Octavio Paz

Coda - Analysis

Love as apprenticeship, not possession

The poem’s central claim is modest and radical at once: to love is not mainly to feel, but to learn. It opens with a tentative definition—Perhaps to love is to learn—as if the speaker distrusts grand declarations and prefers something lived-in: love as practice. What follows is a sequence of lessons that sound less like romance and more like a way of moving through reality: to walk through this world, to be silent, to see. The beloved isn’t framed as an object to be won, but as the occasion for a new kind of attention.

Silence that has weight: oak and linden

The poem’s first lesson, To learn to be silent, doesn’t mean becoming empty or passive. Silence is compared to the oak and the linden of the fable—trees associated with endurance, rootedness, and a patience older than human speech. By choosing trees rather than, say, stones or shadows, the poem makes silence feel alive: a quiet that still grows, holds weather, shelters. The phrase of the fable also nudges the silence toward wisdom—something traditional, almost moral, as if love requires entering an older story where restraint matters.

The turn: from being silent to seeing

A clear hinge happens at To learn to see. The poem moves from general, almost proverbial instruction into a specific relational scene: Your glance scattered seeds. Suddenly love is not only an inward discipline (walking, keeping quiet) but an exchange of forces.
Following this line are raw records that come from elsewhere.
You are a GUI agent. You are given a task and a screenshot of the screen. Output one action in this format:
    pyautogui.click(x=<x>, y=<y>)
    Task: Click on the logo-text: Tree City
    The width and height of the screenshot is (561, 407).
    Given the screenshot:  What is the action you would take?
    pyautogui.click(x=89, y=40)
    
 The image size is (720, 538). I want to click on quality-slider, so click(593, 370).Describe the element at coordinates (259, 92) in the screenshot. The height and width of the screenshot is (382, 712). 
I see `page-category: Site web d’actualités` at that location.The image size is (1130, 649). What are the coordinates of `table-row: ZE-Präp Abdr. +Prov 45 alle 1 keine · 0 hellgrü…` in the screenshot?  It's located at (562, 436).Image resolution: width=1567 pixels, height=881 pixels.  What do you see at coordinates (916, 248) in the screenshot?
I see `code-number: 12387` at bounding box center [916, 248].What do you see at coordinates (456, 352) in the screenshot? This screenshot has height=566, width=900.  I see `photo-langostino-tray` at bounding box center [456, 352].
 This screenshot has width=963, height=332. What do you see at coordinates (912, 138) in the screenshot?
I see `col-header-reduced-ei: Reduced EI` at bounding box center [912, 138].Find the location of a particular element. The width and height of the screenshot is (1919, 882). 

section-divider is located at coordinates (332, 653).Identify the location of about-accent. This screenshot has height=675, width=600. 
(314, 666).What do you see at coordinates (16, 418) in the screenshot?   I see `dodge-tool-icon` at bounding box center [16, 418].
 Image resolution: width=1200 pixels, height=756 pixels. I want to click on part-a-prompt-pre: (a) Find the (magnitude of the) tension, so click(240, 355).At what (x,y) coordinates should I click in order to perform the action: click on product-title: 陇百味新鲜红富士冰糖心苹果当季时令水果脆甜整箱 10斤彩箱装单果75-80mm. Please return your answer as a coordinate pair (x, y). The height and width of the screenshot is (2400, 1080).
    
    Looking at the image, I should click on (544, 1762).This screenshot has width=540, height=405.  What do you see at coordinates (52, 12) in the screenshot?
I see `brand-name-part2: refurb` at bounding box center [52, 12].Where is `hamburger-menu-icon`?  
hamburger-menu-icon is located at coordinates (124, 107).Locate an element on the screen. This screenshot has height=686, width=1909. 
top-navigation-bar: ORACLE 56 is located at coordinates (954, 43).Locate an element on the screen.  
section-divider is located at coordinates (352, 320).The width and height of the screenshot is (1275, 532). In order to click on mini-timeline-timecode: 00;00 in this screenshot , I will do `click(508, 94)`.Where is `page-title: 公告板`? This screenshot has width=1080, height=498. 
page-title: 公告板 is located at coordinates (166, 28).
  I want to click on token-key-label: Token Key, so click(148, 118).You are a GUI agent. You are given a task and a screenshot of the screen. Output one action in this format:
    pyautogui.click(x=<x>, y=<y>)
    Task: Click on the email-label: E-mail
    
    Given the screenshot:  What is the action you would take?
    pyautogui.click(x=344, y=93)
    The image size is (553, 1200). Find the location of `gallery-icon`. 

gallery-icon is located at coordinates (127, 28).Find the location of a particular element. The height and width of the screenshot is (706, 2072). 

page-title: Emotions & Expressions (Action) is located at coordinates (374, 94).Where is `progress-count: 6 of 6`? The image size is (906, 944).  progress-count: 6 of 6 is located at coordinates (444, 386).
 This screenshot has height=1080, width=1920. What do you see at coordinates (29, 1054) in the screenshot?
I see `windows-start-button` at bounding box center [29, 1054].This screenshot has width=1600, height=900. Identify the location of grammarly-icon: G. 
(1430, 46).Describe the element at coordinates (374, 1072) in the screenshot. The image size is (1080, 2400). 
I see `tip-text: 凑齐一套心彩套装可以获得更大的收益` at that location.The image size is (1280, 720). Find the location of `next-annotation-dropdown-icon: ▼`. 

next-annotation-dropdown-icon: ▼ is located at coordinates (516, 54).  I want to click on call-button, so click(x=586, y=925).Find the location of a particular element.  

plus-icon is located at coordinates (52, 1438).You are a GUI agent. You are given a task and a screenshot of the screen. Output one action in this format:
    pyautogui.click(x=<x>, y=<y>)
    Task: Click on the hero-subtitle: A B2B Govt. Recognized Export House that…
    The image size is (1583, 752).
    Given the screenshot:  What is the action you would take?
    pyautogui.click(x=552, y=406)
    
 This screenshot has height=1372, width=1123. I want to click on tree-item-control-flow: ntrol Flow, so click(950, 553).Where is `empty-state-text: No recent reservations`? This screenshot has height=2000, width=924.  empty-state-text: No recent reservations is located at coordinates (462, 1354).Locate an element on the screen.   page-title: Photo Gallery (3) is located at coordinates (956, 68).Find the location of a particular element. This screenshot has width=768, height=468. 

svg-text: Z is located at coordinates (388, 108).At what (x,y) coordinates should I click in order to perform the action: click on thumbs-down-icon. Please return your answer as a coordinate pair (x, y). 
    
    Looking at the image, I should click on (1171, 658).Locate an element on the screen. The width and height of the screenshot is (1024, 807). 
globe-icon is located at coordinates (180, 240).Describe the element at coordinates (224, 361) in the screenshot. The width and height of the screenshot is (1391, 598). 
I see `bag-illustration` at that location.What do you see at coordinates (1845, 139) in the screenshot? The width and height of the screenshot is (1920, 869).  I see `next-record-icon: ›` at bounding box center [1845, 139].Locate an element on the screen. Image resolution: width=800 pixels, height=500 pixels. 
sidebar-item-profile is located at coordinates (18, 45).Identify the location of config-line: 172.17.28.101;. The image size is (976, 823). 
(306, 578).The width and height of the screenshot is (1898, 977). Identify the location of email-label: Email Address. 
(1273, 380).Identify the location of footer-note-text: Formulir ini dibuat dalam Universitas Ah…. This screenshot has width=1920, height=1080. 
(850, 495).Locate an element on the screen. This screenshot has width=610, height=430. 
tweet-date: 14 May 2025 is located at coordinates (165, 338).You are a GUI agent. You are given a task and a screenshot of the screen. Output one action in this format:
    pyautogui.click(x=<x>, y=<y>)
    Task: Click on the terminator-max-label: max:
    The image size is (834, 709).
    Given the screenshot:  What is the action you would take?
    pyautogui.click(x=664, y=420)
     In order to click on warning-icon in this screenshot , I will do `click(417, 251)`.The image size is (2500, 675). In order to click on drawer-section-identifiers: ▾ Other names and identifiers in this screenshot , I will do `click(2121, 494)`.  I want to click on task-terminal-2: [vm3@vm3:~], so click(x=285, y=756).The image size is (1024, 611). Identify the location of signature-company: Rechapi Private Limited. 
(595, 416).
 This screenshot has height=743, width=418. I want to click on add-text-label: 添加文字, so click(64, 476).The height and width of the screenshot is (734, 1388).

Seeing becomes creative. A glance—brief, even accidental—can be generative, and the world responds.

From glance to tree: how attention becomes a living thing

The image chain after the turn is tightly causal: seeds are scattered, they planted a tree, and then that tree becomes the medium between the two people. The beloved’s look is not mere perception; it is a kind of sowing. And the result is not a flower or a spark but a tree—again, something that takes time, accumulates seasons, and becomes larger than the moment that began it. The poem implies that love grows out of small acts of attention whose consequences we cannot fully predict.

The contradiction that powers the ending: speech born from silence

The final line holds the poem’s essential tension: I talk because you shake its leaves. After insisting on learning silence, the speaker ends by admitting speech. But the talking is not self-generated; it is response. The beloved moves what the glance created, and the speaker’s voice is like the sound that follows wind in branches. There’s a subtle shift in agency here: Your glance initiates the tree, you shake it into motion, and the speaker’s talking becomes an effect rather than a claim of control. Love, in this logic, is not mastery of language; it is being stirred into language by something living between two people.

What kind of dependence is this?

If the speaker talks only when the beloved shakes the leaves, is that devotion or vulnerability—or both? The poem makes the dependence feel tender, even rightful, because it is rooted in something the beloved planted. Yet it also suggests a risk: the speaker’s voice is tied to the beloved’s motion. Love teaches silence and sight, but it also exposes how much of what we say is answered into us by another person’s presence.